**Goal**
Copy the lines of the listing verbatim, from the line containing "Viewport: 935px width, 526px" to the line containing "coord(395,81)", with both of those lines included. Omit the pictures from your copy.
=== Input data ===
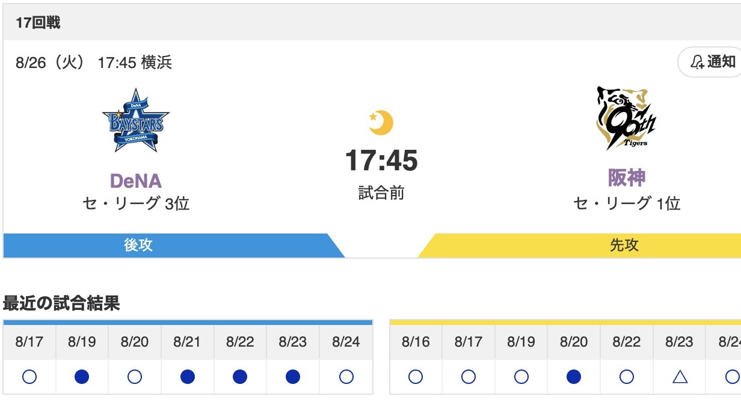Open the DeNA team name link
Image resolution: width=741 pixels, height=402 pixels.
(x=136, y=181)

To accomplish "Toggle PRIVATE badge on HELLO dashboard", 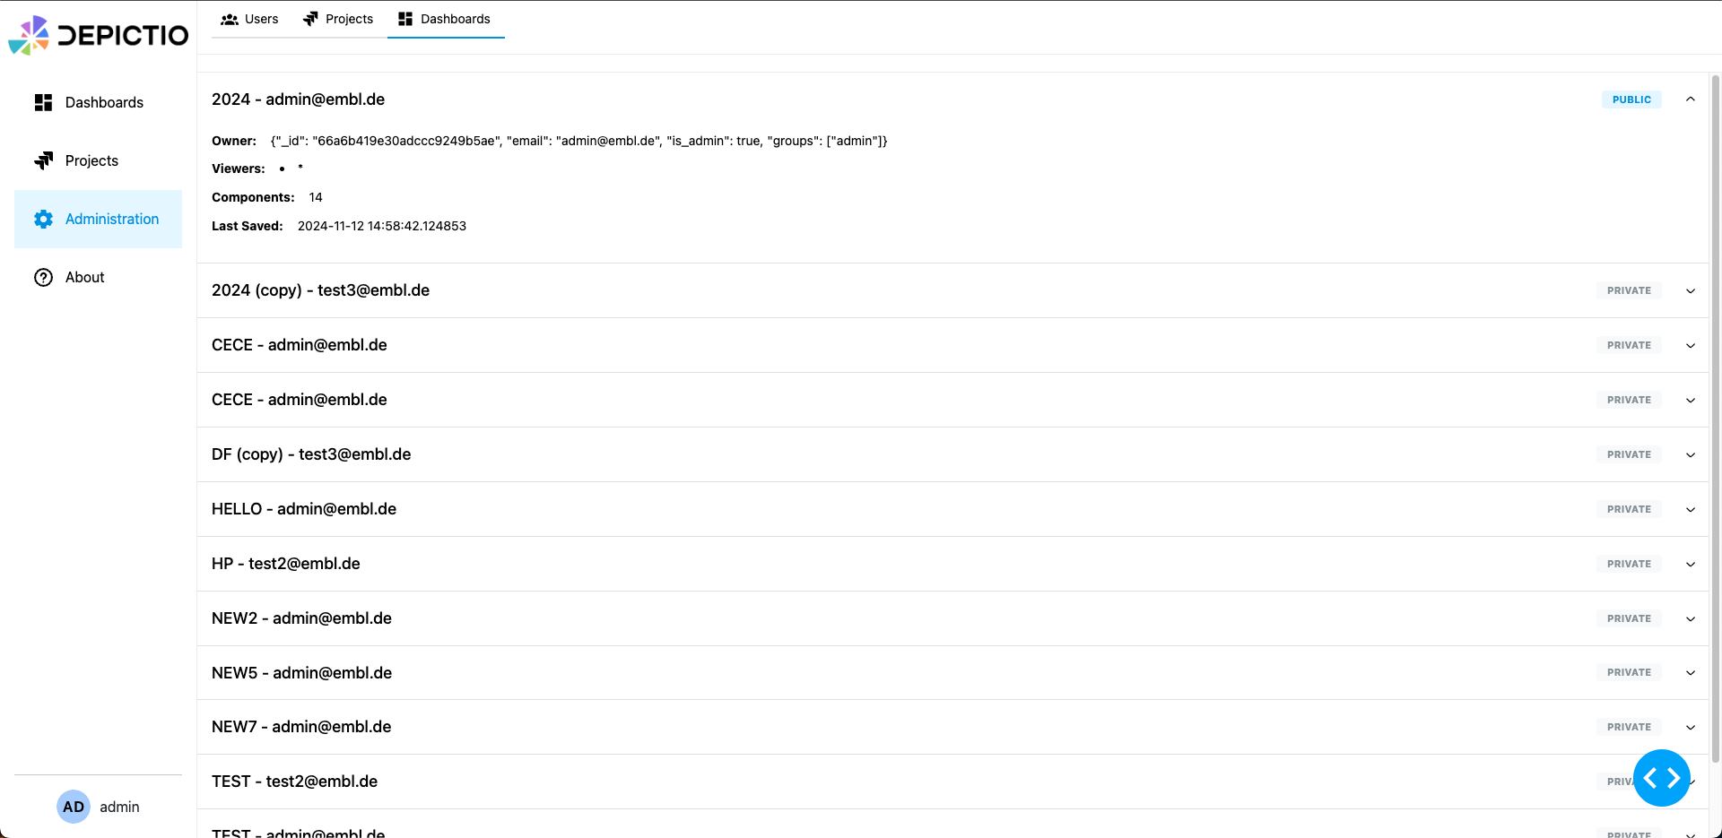I will tap(1629, 508).
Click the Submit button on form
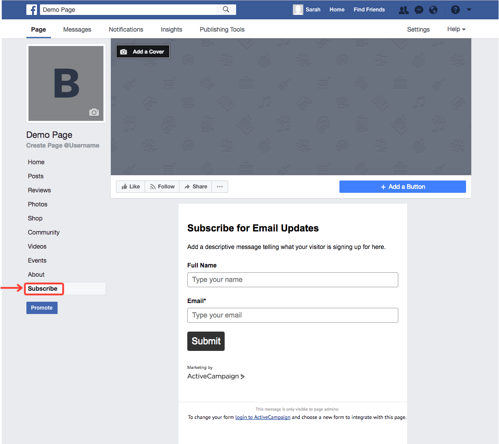The image size is (499, 444). tap(206, 341)
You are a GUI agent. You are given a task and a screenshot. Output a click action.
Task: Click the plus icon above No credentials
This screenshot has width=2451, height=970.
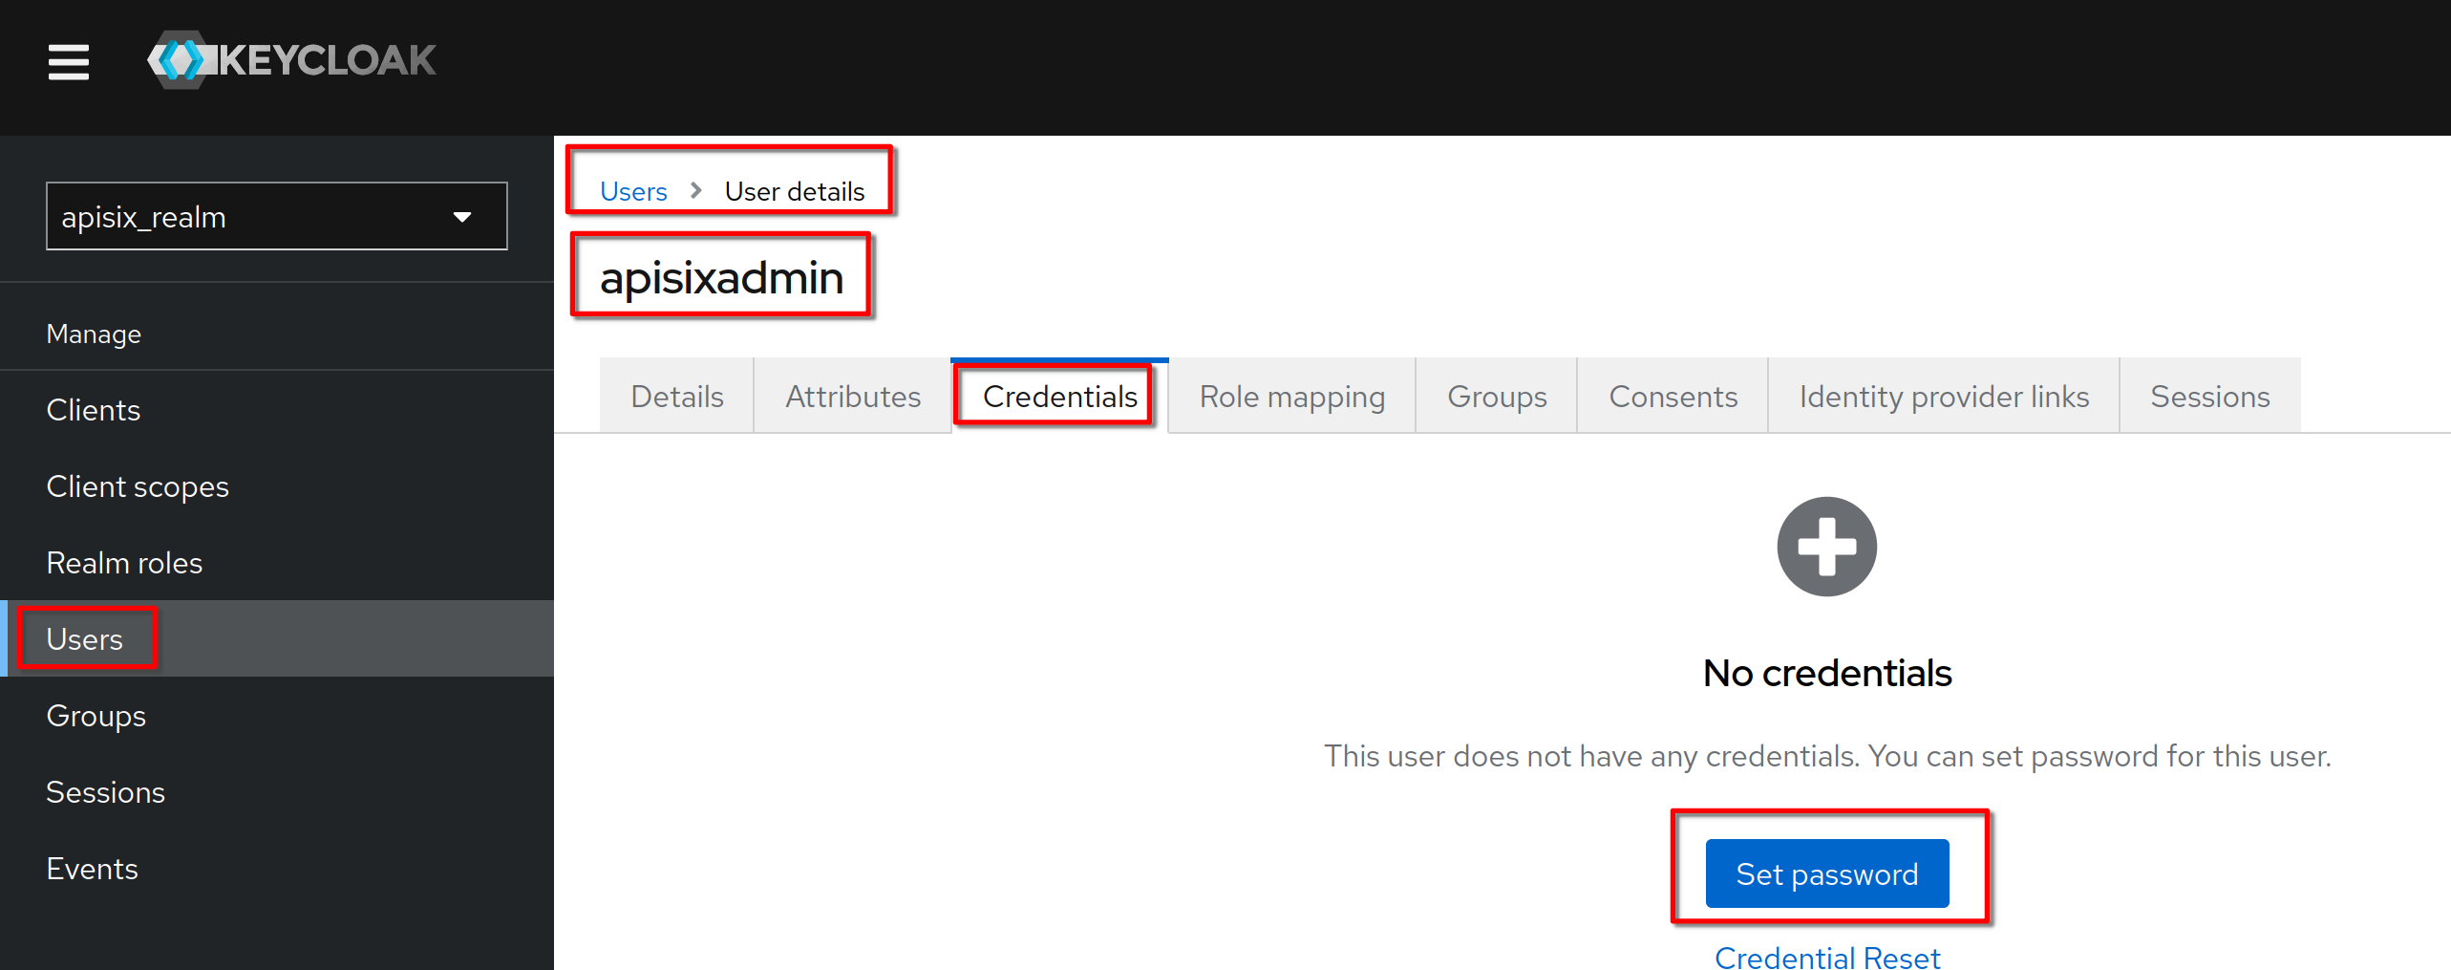pyautogui.click(x=1826, y=547)
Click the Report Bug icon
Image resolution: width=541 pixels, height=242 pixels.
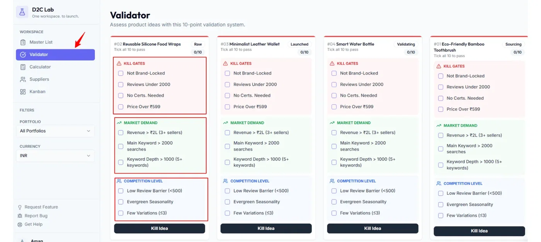click(x=20, y=216)
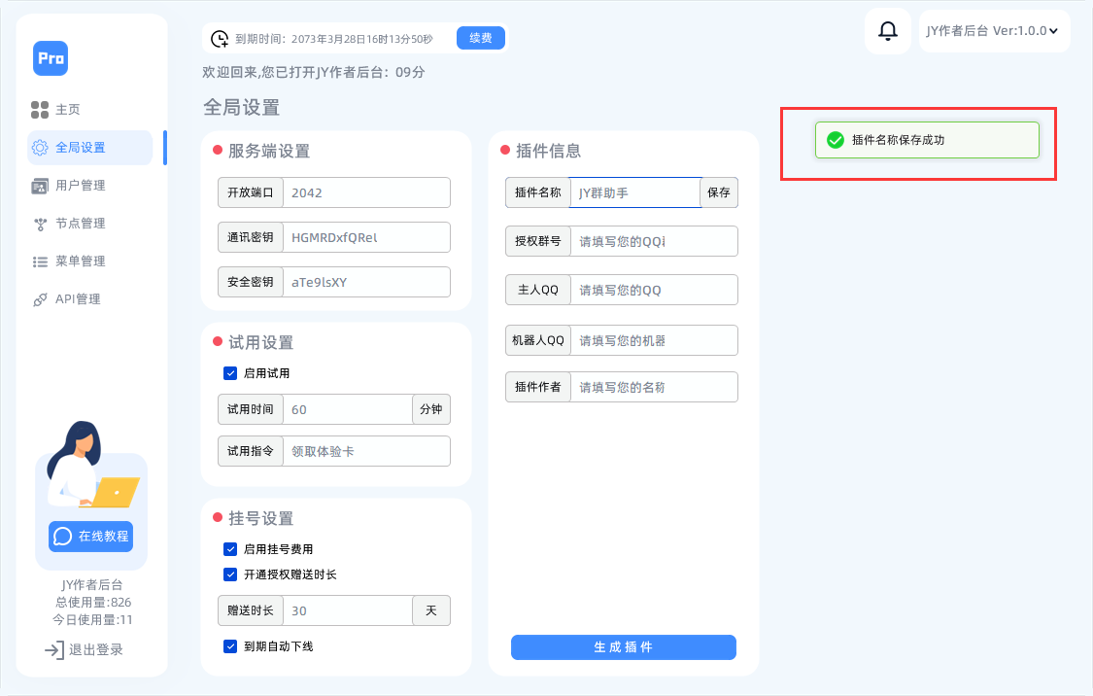
Task: Open 用户管理 via its sidebar icon
Action: click(39, 185)
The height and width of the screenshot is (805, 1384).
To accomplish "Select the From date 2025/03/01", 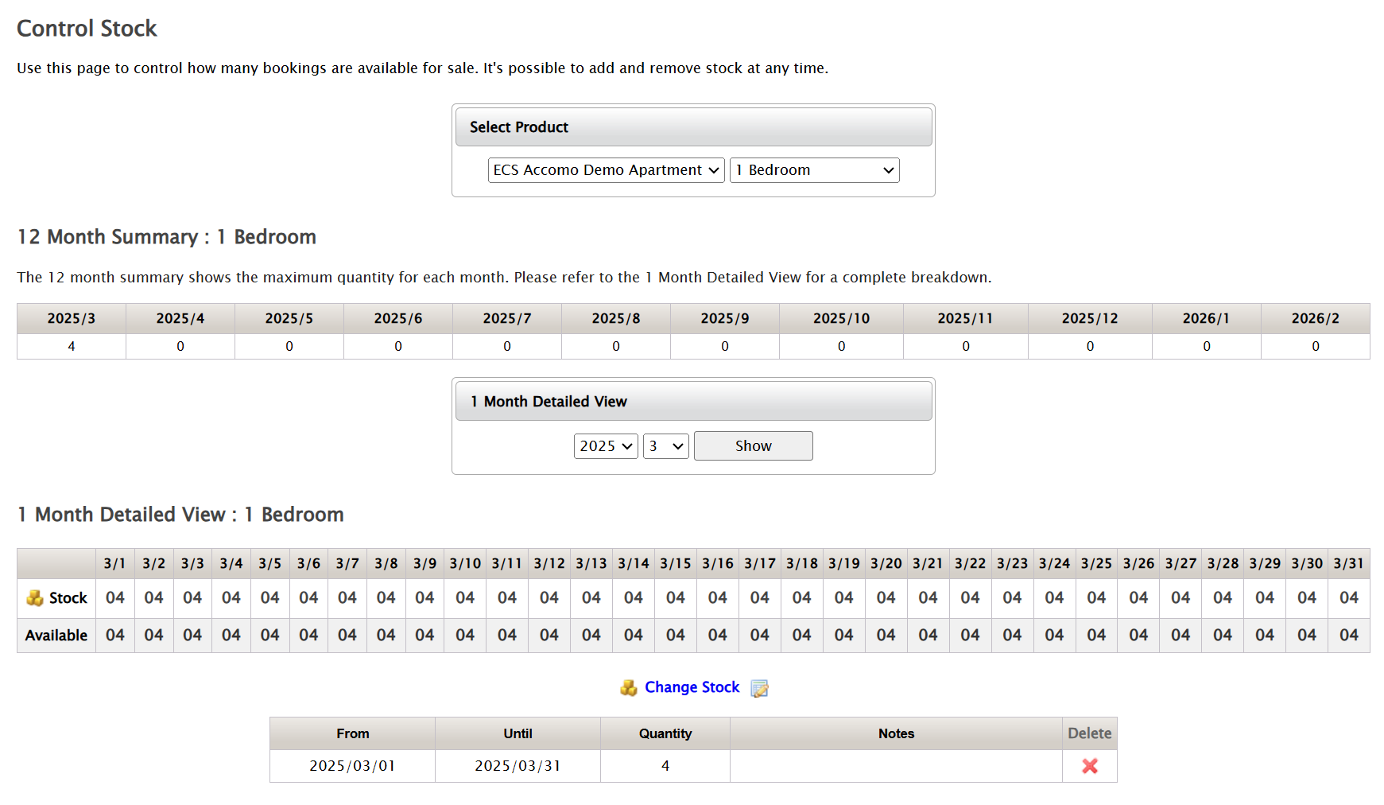I will [352, 766].
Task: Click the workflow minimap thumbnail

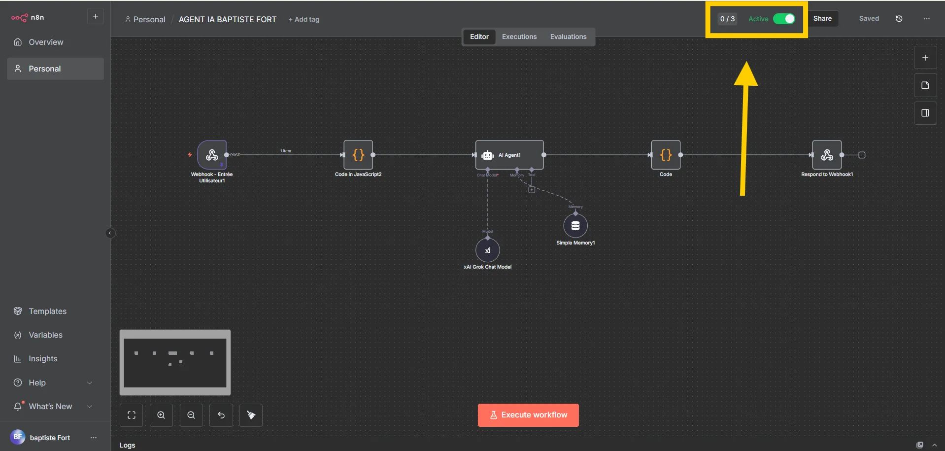Action: 175,362
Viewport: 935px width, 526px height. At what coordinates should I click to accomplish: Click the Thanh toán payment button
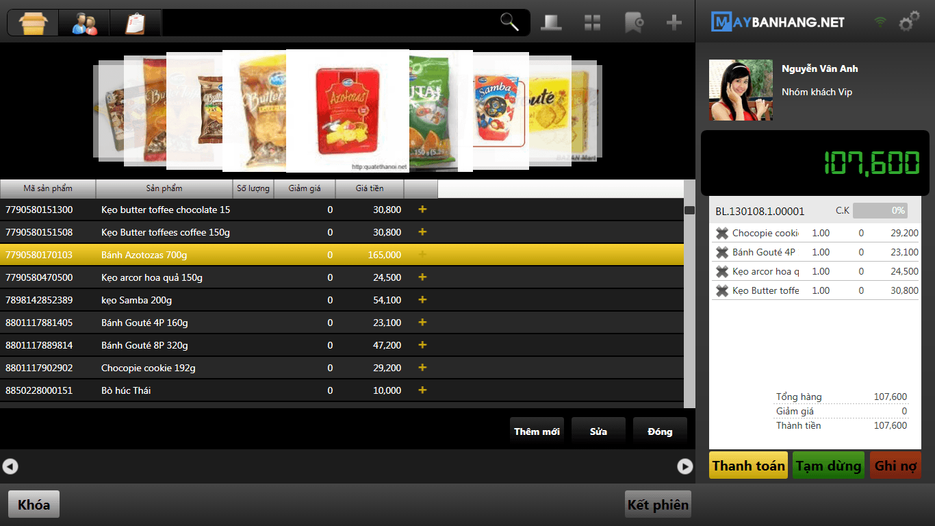click(748, 466)
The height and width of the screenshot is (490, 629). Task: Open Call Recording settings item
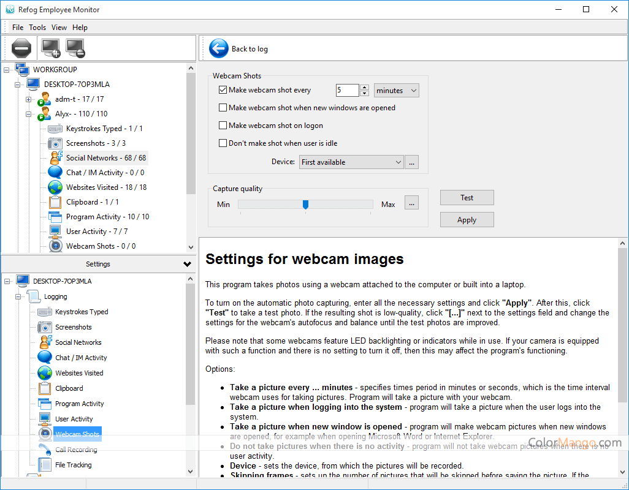click(76, 450)
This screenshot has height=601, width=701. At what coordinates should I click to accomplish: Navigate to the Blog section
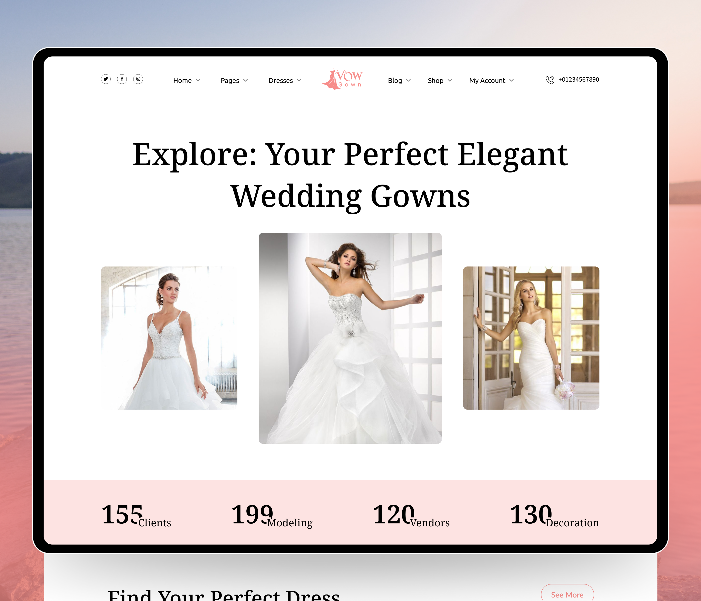coord(395,81)
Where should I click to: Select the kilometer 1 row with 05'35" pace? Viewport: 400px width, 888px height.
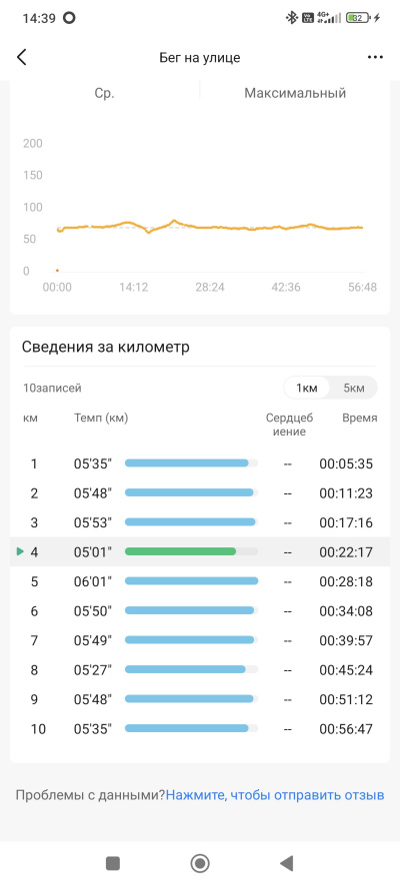coord(200,463)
===
**Result for this exercise**
Viewport: 935px width, 526px height. At what coordinates should I click to accomplish: Click the Thanh toán payment button
click(748, 466)
The height and width of the screenshot is (490, 629). Task: Open Call Recording settings item
click(76, 450)
This screenshot has height=601, width=701. At what coordinates should I click to accomplish: Navigate to the Blog section
coord(395,81)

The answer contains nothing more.